The original surface of the 150 ft telescope consisted of a mix of aluminum mesh and plates. The mesh was almost transparent to wavelengths less than around a centimeter, and the plated area was not smooth enough to focus shorter wavelengths either. As attention in radio telescopy turned to shorter wavelengths, representing higher energy events, the ARO became less useful. After planning to resurface it so that it could operate at wavelengths as small as 3 mm, the NRC decided to close the ARO in 1987 and purchase a 25% share in the new James Clerk Maxwell Telescope, which would include a radio telescope that could operate at 0.3 to 2 mm.

In 1988 the NRC invited the operators of the Hay River Radio Observatory in the Northwest Territories, the Interstellar Electromagnetics Institute (IEI), to relocate their SETI efforts to ARO. Due to budget cuts the NRC had been unable to use the ARO for research for some time, and were looking for low-cost projects that might be able to make use of the equipment. IEI jumped at the chance, and operated a SETI effort known as Project TARGET on the 18 m U of T telescope until 1991, when continuing budget cuts forced the NRC to cease operation of the site.

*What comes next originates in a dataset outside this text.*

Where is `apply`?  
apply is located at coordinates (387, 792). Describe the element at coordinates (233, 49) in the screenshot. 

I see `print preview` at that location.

The continuing solar measurements, now used worldwide to predict communications problems due to sunspot activity, were turned over to DRAO. At first the DRAO instrument was made "prime", and then once operation was demonstrated, the original Ottawa instrument was moved to join it as a hot backup.

The University of Toronto also operated their own 18 m telescope at the ARO for some time, after having moved it from the David Dunlap Observatory which proved to be too close to the growing Toronto area. The smaller University of Toronto antenna and the 32-dish solar observatory were both donated to project TARGET, and have since been relocated to a new site near Shelburne, Ontario.

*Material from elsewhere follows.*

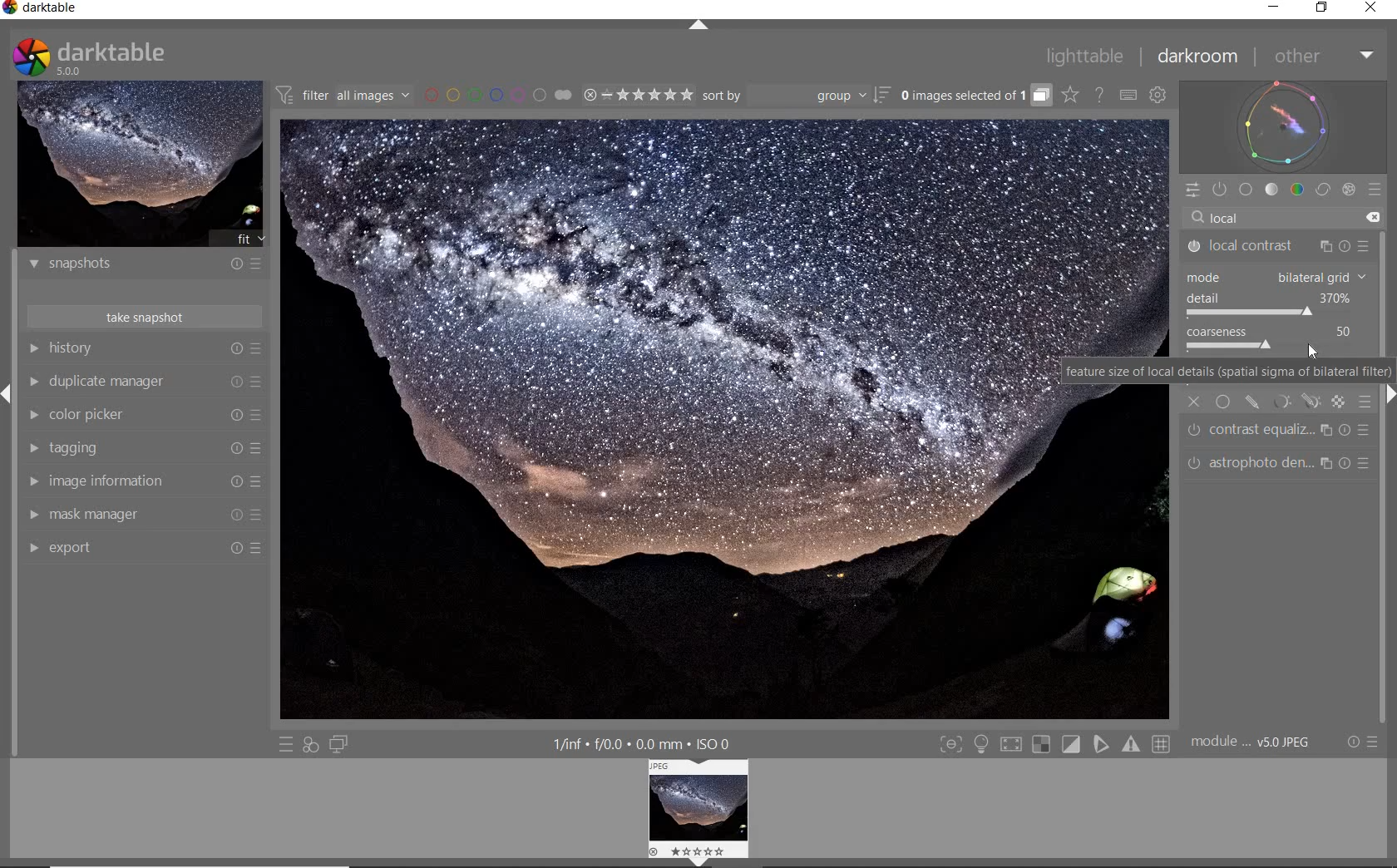 The image size is (1397, 868). What do you see at coordinates (1284, 126) in the screenshot?
I see `WAVEFORM` at bounding box center [1284, 126].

The main ARO telescope was later operated by Natural Resources Canada and the Space Geodynamics Laboratory, CRESTech, who used the telescope in VLBI projects to measure the movements of continental plates in geodetic surveys. They have made several upgrades to the main 150 ft telescope after taking over operations, allowing it to track at higher speeds necessary to track satellites.

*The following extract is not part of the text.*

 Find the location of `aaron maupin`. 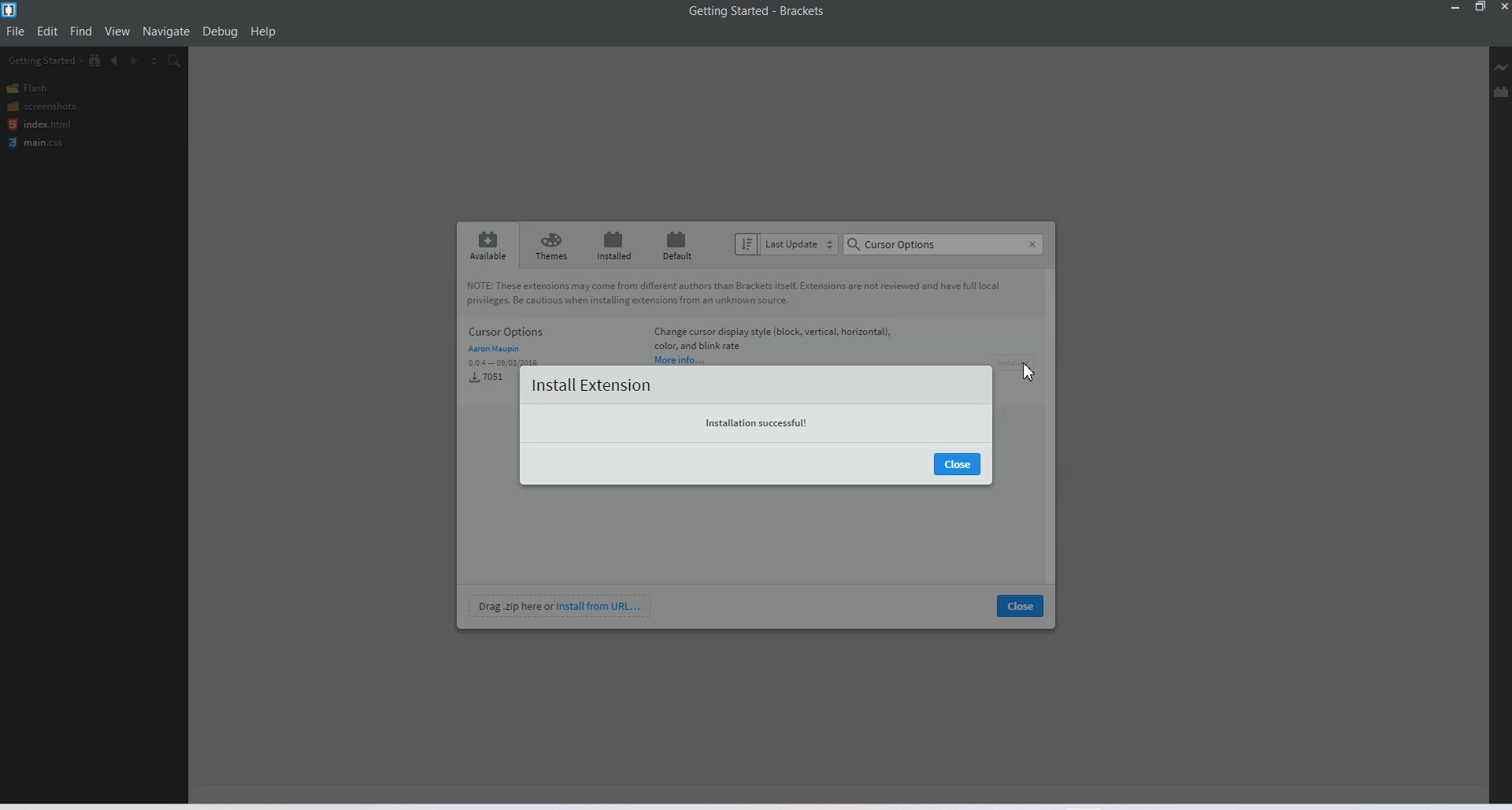

aaron maupin is located at coordinates (494, 350).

The telescope was used in ongoing VLBI experiments carried out by a worldwide consortium supported by the HALCA satellite, producing a 30,000 km-baseline telescope. The system is driven by the S2 software developed at York University.

===Current status===
The observatory is operated by Thoth Technology which provides geodetic and deep space network services utilizing the 46 m antenna. The site is an active control point for the global positioning system. The main antenna is equipped with receivers for the detection of radio sources at VHF, UHF, L-band, S-band and X-band.

The observatory is also equipped with a hydrogen maser that maintains time standard stability to one part in 10^{15} in order to facilitate data correlation. The facility provides educational field schools for students from junior high to postdoctoral training programs including York University's space engineering field school.

Since 2012, the main instrument has participated in an international collaboration to observe pulsars at long wavelengths with the Canadian Institute for Theoretical Astrophysics. In April 2020, the recently refurbished original 33 foot antenna co-detected a Fast Radio Burst (FRB) from galactic magnetar SGR 1935+2154 as part of the CHIME collaboration. The discovery was reported in the journal Nature.

The 46m telescope is operated in a global network with other large radio telescopes around the world in order to create an interferometric array. By careful correlation of this data researchers hope to create a telescope aperture with a resolving power equivalent to the diameter of the Earth. The observatory hosts the Long Wavelength Laboratory of the University of Toronto, Dunlap Institute for Astronomy & Astrophysics and the Communications and Operations section of York University's Space Engineering Laboratory.